Utilitarianism could be seen as being linked to democracy in terms of the old and common maxim “the greatest good for the greatest number”. Using this as a criteria for ethics could be used to justify majoritarianism because the precise definition of the term “good” is left up in the air so that whatever the majority happens to consider to be “good” is sanctioned. Afterall, the majority is “the greatest number”. The majority may certainly benefit and gain utility, wether it be in a purely psychological and emotional sense or in terms of material and physical well-being, prosperity and survival. But the criterion for justifying it is arbitrary and inconsistant, especially when terms such as “happiness” are employed. The means toward obtaining the utility are not taken into proper consideration. The end of utility or happiness for the majority is used to justify the means. What is not addressed is that there is a burden of proof on the majority to justify their means. The burden of proof always lies with those who assert authority, and a mere numbers game does not constitute a sufficient justification for authority. If explicit consent is used as a criterion for the burden of proof, then democracy and utilitarianism cannot ethically legitimise anything at all. It functions as little more then majoritarian hedonism. In the absence of explicit consent, democracy as a general principle is nothing but an arbitrary apologetic for slavery.
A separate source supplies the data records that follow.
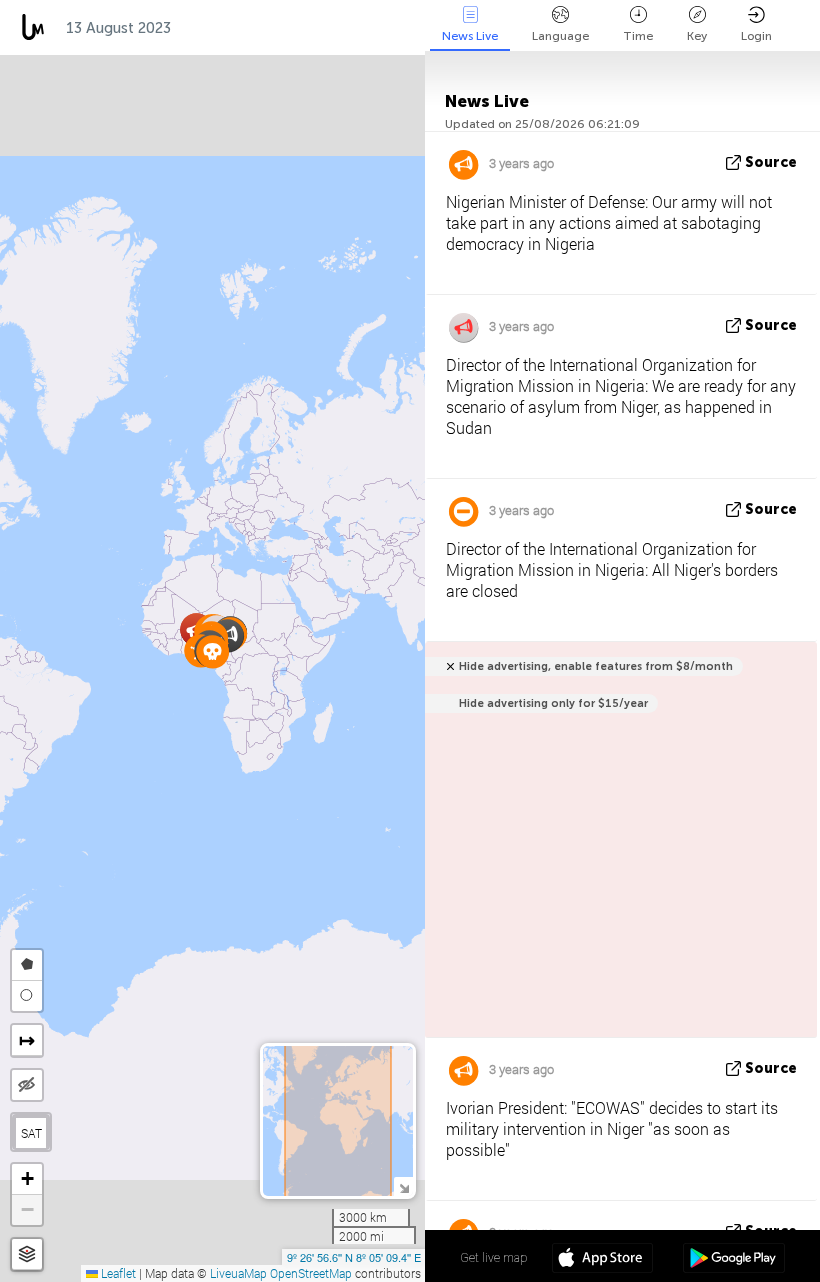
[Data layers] (27, 1254)
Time (638, 36)
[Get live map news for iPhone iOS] (602, 1260)
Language (560, 36)
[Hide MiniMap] (403, 1186)
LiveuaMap (238, 1273)
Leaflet (117, 1273)
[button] (212, 651)
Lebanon (398, 28)
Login (756, 36)
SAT (31, 1133)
The idea that one has a right to participate in and have decision-making power over other people’s private relationships against their explicit consent is fundamentally contradictary to the concept of individual sovereignty and free association. A sovereign individual is one who is free from the imposition of third parties of people, including majorities. Noone else has an abstract entitlement to decision-making over the individual and the private relationships that they enter into. Only the individual has legitimate authority in decision-making over their own person. The only alternative to individual sovereignty or self-ownership, as Murray Rothbard once pointed out, is either for another individual to exercise decision-making over their person, which would create a master-slave relationship in which one person rules over another, or for the collective or everyone to exercise quotal ownership or decision-making over each other’s person, which would create an absurd scenario in which everyone attempts to own a quotal share of everyone else. Since this is practically impossible to realistically enforce, the communalist alternative, in practise, reduces to the first alternative of individual rulership, only in the name of the community or collective. Democracy is somewhere in between the two extremes of individual rulership and the mutual and universal slavery of everyone to eachother. Democracy is as close to the communalist ideal that a society can get, reducing to some combination of pure and numerical majoritarianism in which there is a mixed and somewhat dynamic network of master-slave relationships.